━━ Source extract
There is no special limit of 25 possible keys.

The keyspace is essentially infinite, because of 2 things:

1 you don't have to worry about control bytes (aka "binary")

2 unicode

rot13 using 1/2 of the 26 letter English a-z alphabet is just an arbitrary limit for visual appearance and limitation of the channel in bbs/newsgroup posts.

Things like rot18 and rot47 already widen the alphabet significantly up from 26 to include numbers, punctuation, and more of the "printable" ascii from 0-127, while still avoiding control bytes like null etc.

But this example is using rot13 in a channel passing binary data already, so there is no point avoiding the control bytes like null etc.

So without going to unicode the limit would already be 255.

But the alphabet, and thus the key space, is practically infinite with unicode. Merely your bandwidth goes down when you get to say, 16 encoded bytes per plaintext byte.

In fact, you don't even need to bother 'rotating' anything, you can just pick a random number anywhere from 1 to the zillions, and simply add that number to the plaintext values and subtract from the ciphertext. Rather than rotating, it's just transposing, but that's all rotating is anyway.

You don't even need to install any package like bsdgames either. You can do the encode/decode directly in bash, not even very many lines.

Where does the keyspace come from? rot13 has no keys.

Of course you could do rot2 - rot24 and all the other combinations. Is that were the factor 25 comes from?

The deep inspection needs to look only at the first couple of bytes of each new a TCP connection. So it's not that disrupting. After 2 bytes you can already skip for a vast fraction of other traffic.

You'r right, the rot13 command is a shell wrapper around: ` exec /usr/bin/caesar 13 "$@" ` Forcing the key to be 13. You can obviously invoke /usr/bin/caesar with any of the 25 keys.
The underlying tool (caesar) will infer the key if you forget to pass it in. It does so without brute forcing.

Applying this to DPI wouldn't be too bad.
━━━━
» Tasks to complete
[A] List every rotation cipher that the rot13 discussion names in the form "rot" followed by a number.
[B] Edit the rot13 discussion by restating the passage starting at "But this example" and ending at "already be 255.", with "channel" replaced by "connection".
[C] According to the rot13 discussion, why is there no point in avoiding control bytes such as null in the example under consideration?
The listing after this point is material separate from the rot13 discussion.
━━ Source excerpt
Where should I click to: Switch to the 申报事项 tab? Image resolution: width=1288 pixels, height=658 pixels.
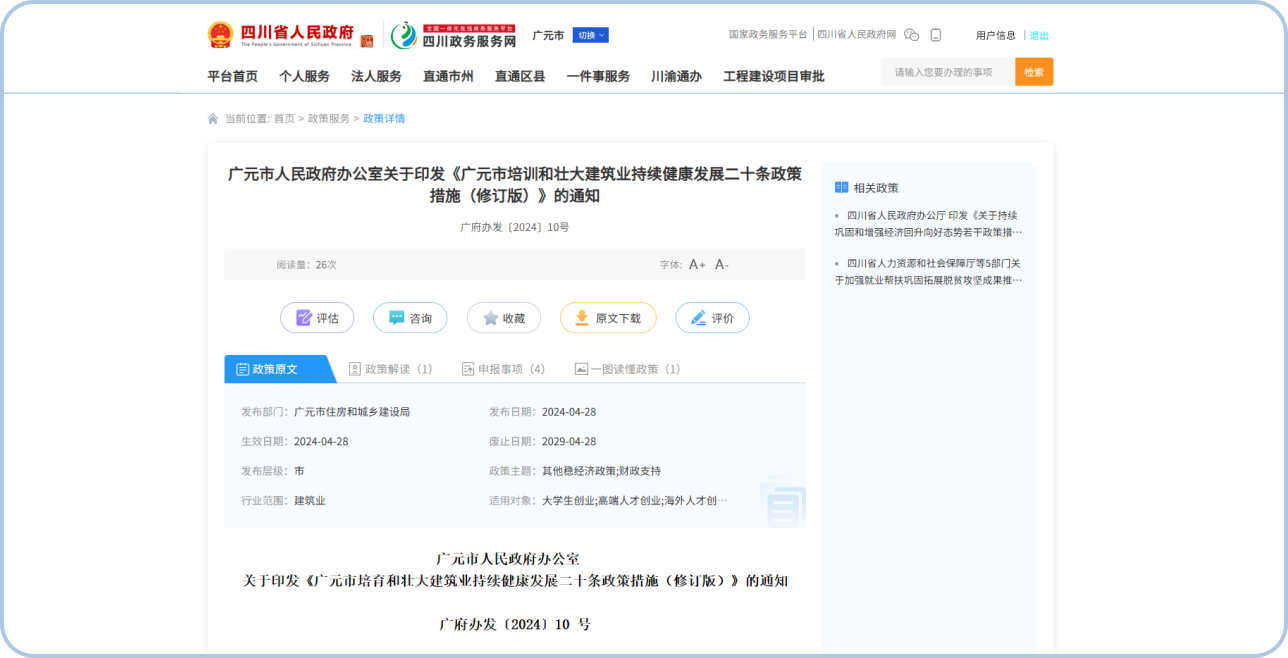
━━━━
» Solutions by task
[A] rot13, rot18, rot47, rot2, rot24

[B]
But this example is using rot13 in a connection passing binary data already, so there is no point avoiding the control bytes like null etc.

So without going to unicode the limit would already be 255.

[C] The example uses rot13 in a channel that already passes binary data, so control bytes such as null need not be avoided. Consequently, even without unicode, the limit would already be 255.